1. Zorg ervoor dat de auto op een vlakke ondergrond geparkeerd staat.
2. Zet de motor aan en laat deze een paar minuten draaien.
3. Druk het rempedaal in en plaats de transmissie in “PARK.”
4. Zoek de peilstok van de transmissie. Deze is meestal een felrode of oranje lus en bevindt zich in de motorruimte aan de achterkant, meestal dichter bij de bestuurderszijde.
5. Trek de peilstok eruit en veeg hem schoon met een doek.
6. Steek de peilstok weer helemaal terug in de transmissie.

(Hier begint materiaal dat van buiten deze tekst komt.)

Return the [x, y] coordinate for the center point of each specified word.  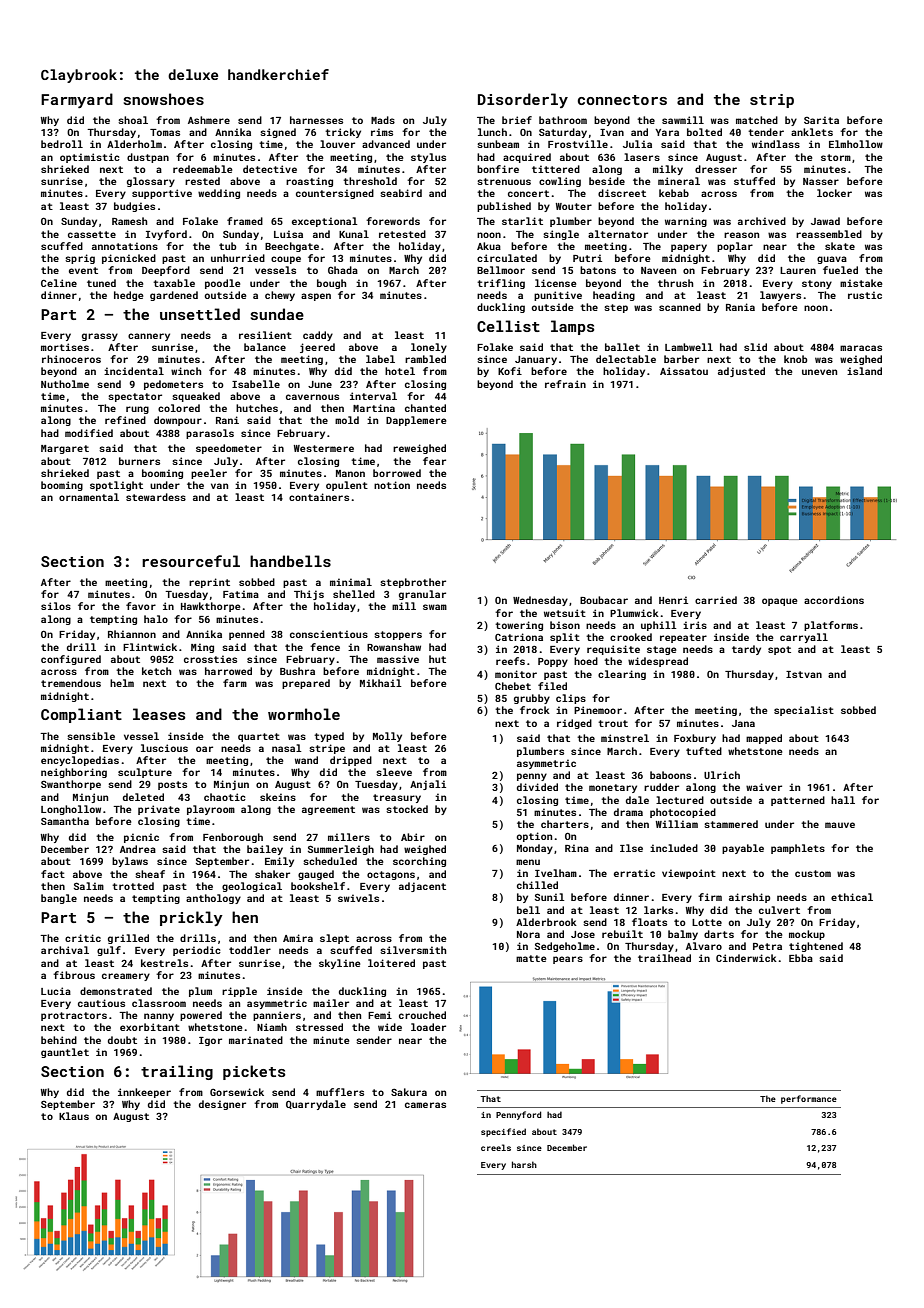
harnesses [316, 120]
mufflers [340, 1092]
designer [222, 1105]
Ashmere [209, 120]
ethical [852, 897]
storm [836, 157]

7. Trek de peilstok er weer uit en controleer het vloeistofpeil. Het vloeistofpeil moet tussen de markeringen “FULL” en “ADD” op de peilstok staan.

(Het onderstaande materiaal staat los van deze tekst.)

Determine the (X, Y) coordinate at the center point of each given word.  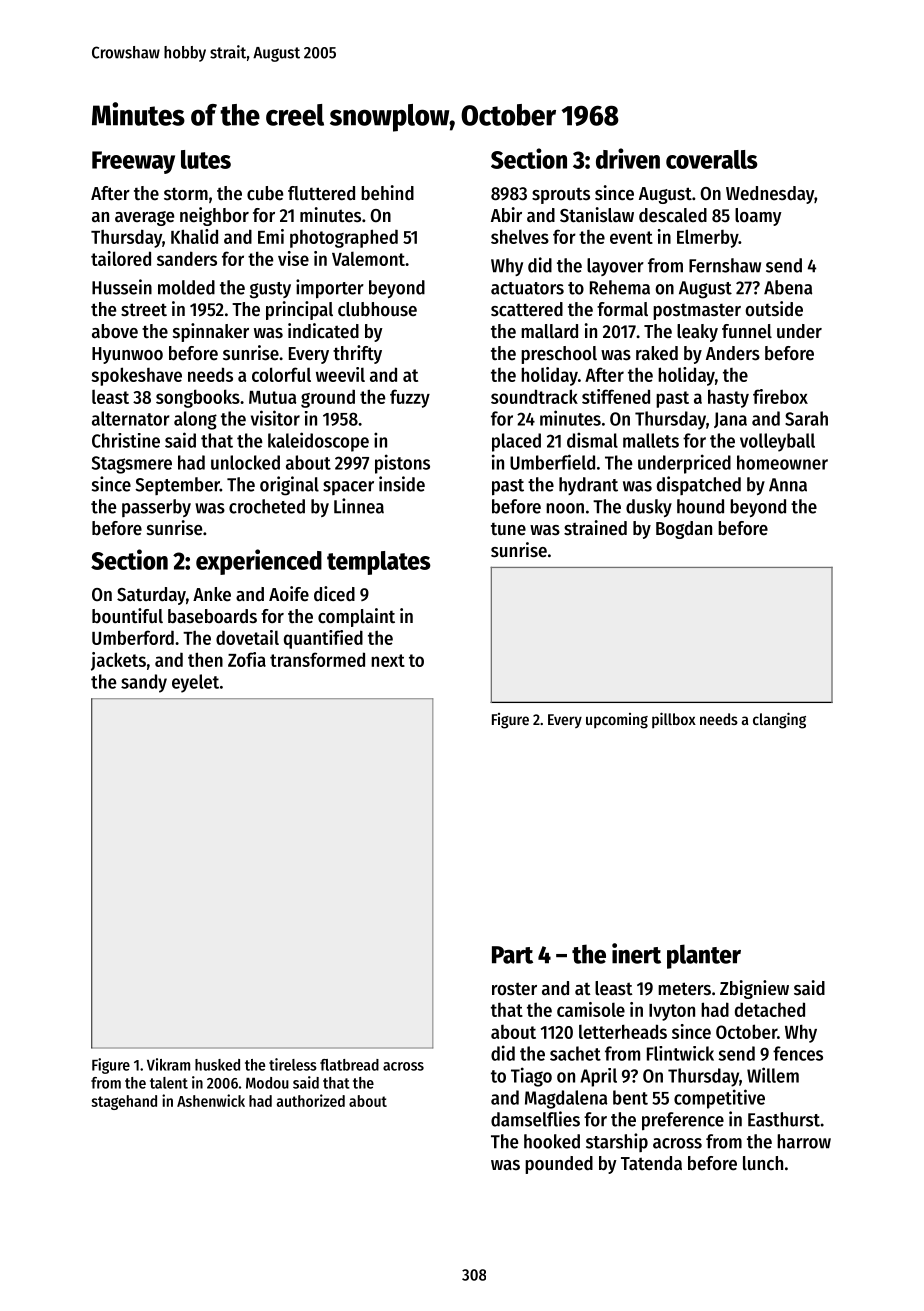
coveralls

8. Als het vloeistofpeil laag is, moet u transmissievloeistof bijvullen.
9. Voeg vloeistof toe totdat deze de “FULL”-markering bereikt.
10. Plaats de peilstok terug en sluit de motorkap.
11. Start de motor opnieuw en laat deze een paar minuten draaien.
12. Controleer het transmissievloeistofpeil opnieuw om er zeker van te zijn dat het vol is.